On Walter Lewin and MIT

As many of you who may follow academia or physics may know, MIT terminated its relationship with prominent emeritus professor Walter Lewin back in December.** At the time, the official explanation was that MIT had received credible accusations that Lewin had been sexually harassing people using edX/MITx and MIT’s own online coursework. As part of the response, MIT removed Lewin’s famous online introductory physics lectures and other material from the OpenCourseWare site. This set off a firestorm across the internet with accusations that MIT must be overreacting and that the response was tantamount to Nazi book burning.

Over the past few days, a few articles have come out going into the accusations in more detail, which is what prompted me to write this. First, The Tech, MIT’s student newspaper, reported on Lewin’s supposed unprofessional behavior on Twitter. Then, Inside Higher Ed was provided with much more detailed information the person who reportedly was the one who made the complaint to MIT.

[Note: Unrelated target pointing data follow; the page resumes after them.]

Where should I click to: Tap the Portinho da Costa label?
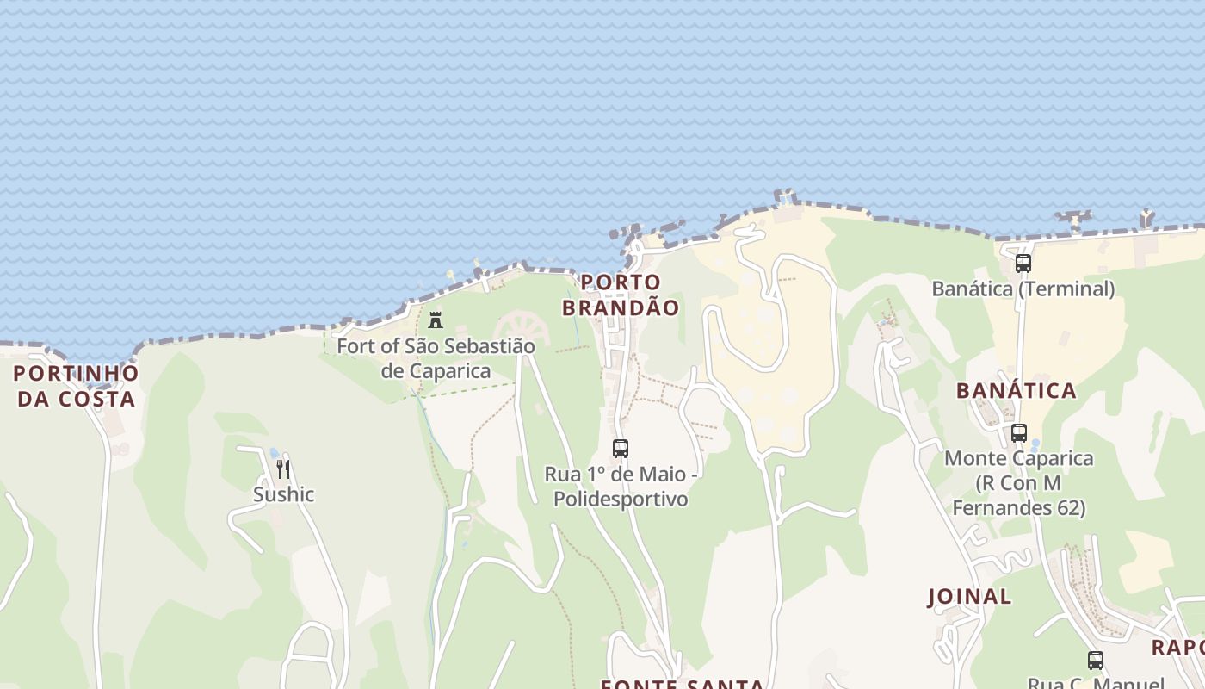[x=77, y=386]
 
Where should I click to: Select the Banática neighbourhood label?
[x=1017, y=391]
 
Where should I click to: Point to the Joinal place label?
[x=969, y=596]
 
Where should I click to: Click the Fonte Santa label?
[x=682, y=684]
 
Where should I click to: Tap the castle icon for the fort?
[x=436, y=320]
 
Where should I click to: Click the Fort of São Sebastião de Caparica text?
[x=436, y=358]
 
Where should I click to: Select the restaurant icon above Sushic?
[x=283, y=469]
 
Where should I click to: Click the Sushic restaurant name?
[x=283, y=494]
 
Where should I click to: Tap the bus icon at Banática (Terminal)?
[x=1023, y=264]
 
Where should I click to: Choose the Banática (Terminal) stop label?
[x=1023, y=289]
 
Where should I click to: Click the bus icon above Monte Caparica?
[x=1019, y=433]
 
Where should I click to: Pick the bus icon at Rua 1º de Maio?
[x=621, y=449]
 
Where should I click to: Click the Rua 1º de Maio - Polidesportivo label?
[x=621, y=487]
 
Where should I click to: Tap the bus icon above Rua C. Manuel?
[x=1096, y=661]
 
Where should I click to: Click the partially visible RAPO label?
[x=1179, y=648]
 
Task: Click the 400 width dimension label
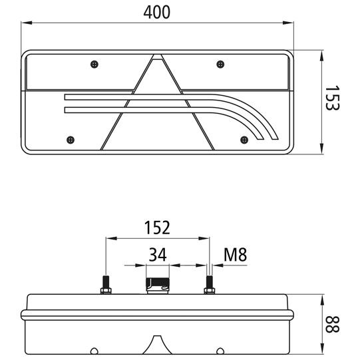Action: [x=157, y=11]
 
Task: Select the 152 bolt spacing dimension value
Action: [x=158, y=228]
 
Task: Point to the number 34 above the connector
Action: [x=157, y=254]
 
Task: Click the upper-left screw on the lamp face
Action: [x=94, y=64]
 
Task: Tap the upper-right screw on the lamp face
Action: [x=220, y=64]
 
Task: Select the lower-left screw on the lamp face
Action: [x=70, y=139]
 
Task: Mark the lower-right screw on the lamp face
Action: [x=244, y=139]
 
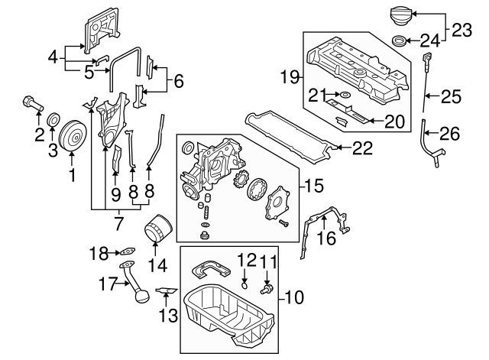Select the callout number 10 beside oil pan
(x=294, y=297)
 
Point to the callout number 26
(x=449, y=135)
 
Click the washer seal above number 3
(x=54, y=120)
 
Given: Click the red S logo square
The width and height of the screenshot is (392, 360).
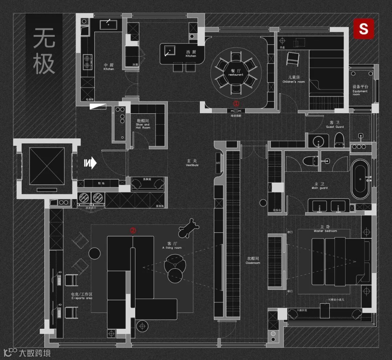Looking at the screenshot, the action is pos(364,28).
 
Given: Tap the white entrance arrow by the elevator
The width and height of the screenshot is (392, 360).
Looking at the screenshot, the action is pos(91,163).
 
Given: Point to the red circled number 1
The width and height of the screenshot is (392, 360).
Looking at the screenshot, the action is pos(236,103).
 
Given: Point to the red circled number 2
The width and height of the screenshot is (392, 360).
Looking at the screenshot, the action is pos(133,230).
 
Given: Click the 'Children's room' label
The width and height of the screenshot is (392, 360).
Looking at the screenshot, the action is pos(294,80).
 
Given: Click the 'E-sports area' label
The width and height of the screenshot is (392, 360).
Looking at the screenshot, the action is pos(82,296).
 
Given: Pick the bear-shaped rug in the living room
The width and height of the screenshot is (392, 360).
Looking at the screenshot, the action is pos(189,229).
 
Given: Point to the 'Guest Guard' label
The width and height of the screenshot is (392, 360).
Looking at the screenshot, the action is pos(334,125).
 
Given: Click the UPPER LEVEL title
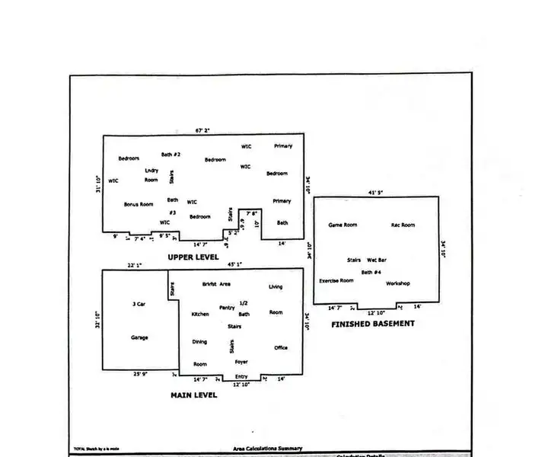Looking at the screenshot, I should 193,257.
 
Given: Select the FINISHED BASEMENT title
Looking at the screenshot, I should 373,324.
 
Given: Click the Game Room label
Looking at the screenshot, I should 342,225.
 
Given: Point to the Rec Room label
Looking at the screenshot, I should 403,225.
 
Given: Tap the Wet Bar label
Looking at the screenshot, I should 377,260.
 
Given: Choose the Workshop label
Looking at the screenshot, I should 398,283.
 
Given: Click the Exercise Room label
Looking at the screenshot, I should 336,280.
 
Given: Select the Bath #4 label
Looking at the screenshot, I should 371,272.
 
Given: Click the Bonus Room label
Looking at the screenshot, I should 139,204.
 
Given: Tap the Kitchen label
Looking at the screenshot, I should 200,314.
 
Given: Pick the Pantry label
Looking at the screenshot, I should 227,307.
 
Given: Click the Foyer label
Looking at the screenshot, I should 241,362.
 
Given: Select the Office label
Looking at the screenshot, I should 281,348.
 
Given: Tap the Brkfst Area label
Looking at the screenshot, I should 217,284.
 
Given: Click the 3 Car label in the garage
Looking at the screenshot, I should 139,304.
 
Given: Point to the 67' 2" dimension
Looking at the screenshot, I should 202,130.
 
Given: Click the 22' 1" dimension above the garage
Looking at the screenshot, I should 135,265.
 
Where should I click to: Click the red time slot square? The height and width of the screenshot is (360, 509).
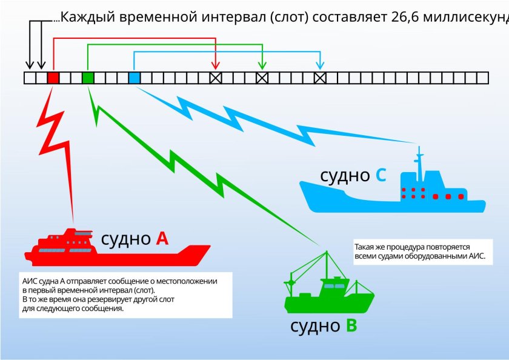click(x=53, y=78)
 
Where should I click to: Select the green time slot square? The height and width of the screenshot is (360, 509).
click(x=88, y=78)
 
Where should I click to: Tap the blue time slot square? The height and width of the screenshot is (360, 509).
click(x=135, y=78)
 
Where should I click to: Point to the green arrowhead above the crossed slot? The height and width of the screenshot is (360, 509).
click(x=262, y=64)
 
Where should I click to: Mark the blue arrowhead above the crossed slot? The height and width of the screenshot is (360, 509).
click(x=320, y=64)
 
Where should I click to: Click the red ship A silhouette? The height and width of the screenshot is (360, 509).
click(x=115, y=252)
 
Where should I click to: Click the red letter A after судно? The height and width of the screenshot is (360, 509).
click(x=162, y=239)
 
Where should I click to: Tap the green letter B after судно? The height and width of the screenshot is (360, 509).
click(x=351, y=326)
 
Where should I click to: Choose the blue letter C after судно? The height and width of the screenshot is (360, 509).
click(x=381, y=176)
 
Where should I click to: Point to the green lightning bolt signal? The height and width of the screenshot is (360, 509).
click(x=200, y=176)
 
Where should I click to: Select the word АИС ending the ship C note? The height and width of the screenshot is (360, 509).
click(x=477, y=257)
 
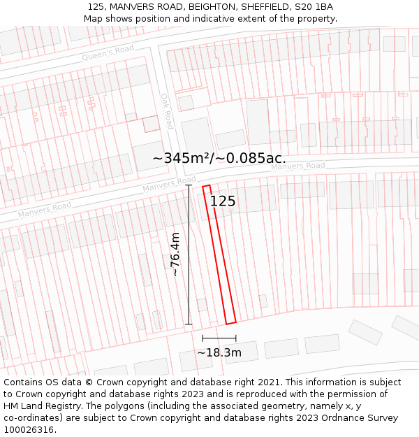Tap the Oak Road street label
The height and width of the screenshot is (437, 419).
166,111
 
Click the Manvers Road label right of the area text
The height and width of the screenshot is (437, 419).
297,166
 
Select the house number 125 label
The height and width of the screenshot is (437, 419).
223,201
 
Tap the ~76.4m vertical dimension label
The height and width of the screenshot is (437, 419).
176,255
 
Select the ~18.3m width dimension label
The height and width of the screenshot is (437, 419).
219,352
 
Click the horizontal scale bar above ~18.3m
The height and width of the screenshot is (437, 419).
219,339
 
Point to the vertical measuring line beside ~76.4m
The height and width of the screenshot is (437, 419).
189,255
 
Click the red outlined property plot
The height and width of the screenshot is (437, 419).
219,255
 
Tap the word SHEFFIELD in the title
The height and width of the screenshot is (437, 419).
263,7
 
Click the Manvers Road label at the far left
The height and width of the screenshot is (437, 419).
45,209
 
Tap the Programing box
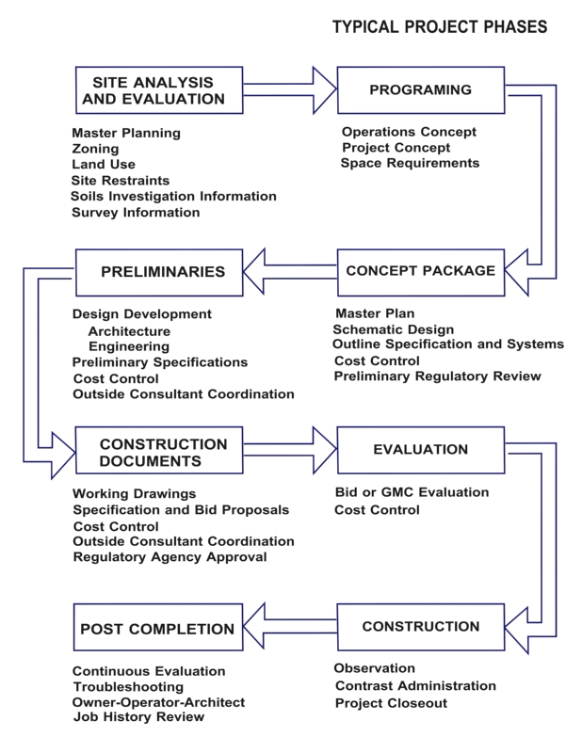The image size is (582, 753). (x=420, y=90)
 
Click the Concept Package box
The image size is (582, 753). (x=420, y=271)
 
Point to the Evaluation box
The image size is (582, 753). (x=420, y=451)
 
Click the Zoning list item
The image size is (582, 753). (x=95, y=149)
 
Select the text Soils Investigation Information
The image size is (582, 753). (x=173, y=196)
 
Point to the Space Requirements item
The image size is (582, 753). (x=410, y=164)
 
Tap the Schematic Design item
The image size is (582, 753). (x=393, y=329)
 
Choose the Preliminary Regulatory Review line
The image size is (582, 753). (x=437, y=376)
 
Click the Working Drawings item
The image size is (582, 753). (x=135, y=493)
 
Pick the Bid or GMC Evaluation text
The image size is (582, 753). (x=412, y=492)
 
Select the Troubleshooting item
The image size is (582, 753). (x=127, y=687)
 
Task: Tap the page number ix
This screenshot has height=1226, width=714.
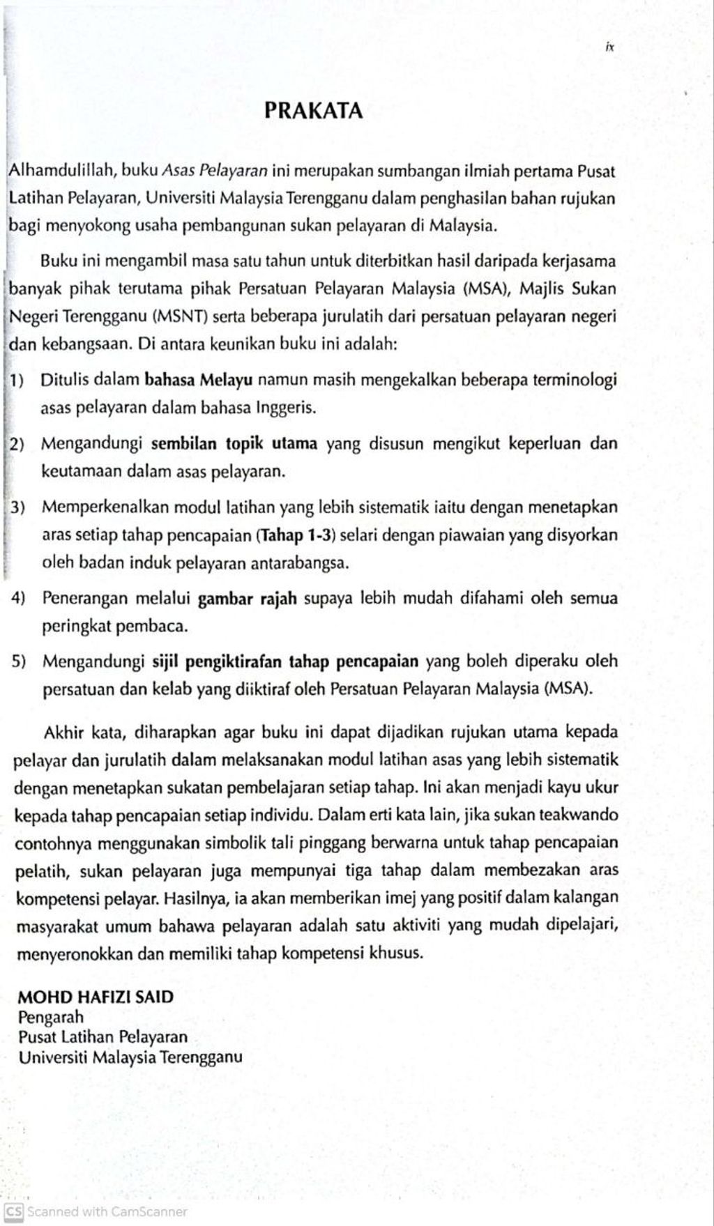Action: [x=609, y=48]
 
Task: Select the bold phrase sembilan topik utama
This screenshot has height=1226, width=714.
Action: [x=234, y=444]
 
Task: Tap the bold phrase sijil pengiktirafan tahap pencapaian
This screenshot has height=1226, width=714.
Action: [x=285, y=661]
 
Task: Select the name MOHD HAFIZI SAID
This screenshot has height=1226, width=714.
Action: [x=96, y=997]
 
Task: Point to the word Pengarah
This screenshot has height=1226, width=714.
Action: [x=51, y=1017]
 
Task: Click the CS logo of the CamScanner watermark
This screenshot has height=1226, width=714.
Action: [x=14, y=1211]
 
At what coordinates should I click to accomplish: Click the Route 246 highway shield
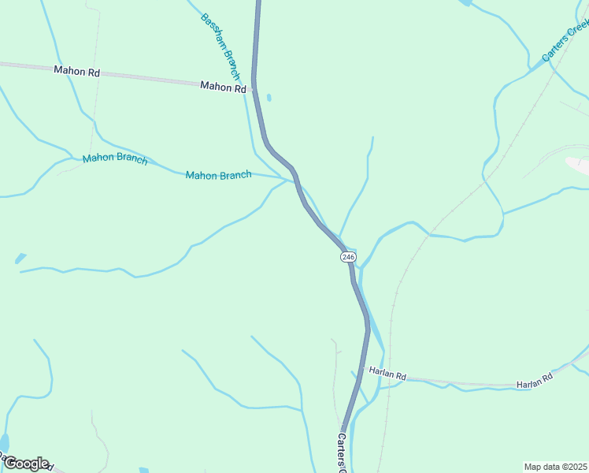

You can read the articles yourself, but I think this new information (provided that it’s true) makes it much clearer why MIT responded in the way it did. The accusations are that Lewin deliberately sought out women who were in his online classes or were interested in his classes and repeatedly sent sexually harassing messages to a number of them. Even if some of them didn’t consider this harassment (and it’s clear that at least one did think it was harassment), this kind of behavior is highly unethical and unprofessional. As far as I am aware, none of the alleged behavior is actually illegal. Regardless, it is absolutely unacceptable for a professor to exploit his (or her) position to manipulate people seeking a student-teacher type of relationship in this way. Had this been an actual MIT class, it would almost certainly expose MIT to some sort of legal liability and termination even of a tenured professor would potentially be warranted. MIT’s response of stripping Lewin of his emeritus status and removing the material he was allegedly using to harass students is simply saying that professors will also be held responsible for their behavior even in the rather new and unregulated world of online education.

**A brief disclaimer: I do know some of the people who are at least indirectly involved in this, although I don’t know Lewin or anyone who has received the kinds of messages described here and in the source articles. I don’t have any inside info or confidential info or anything beyond what has been publicly revealed so far.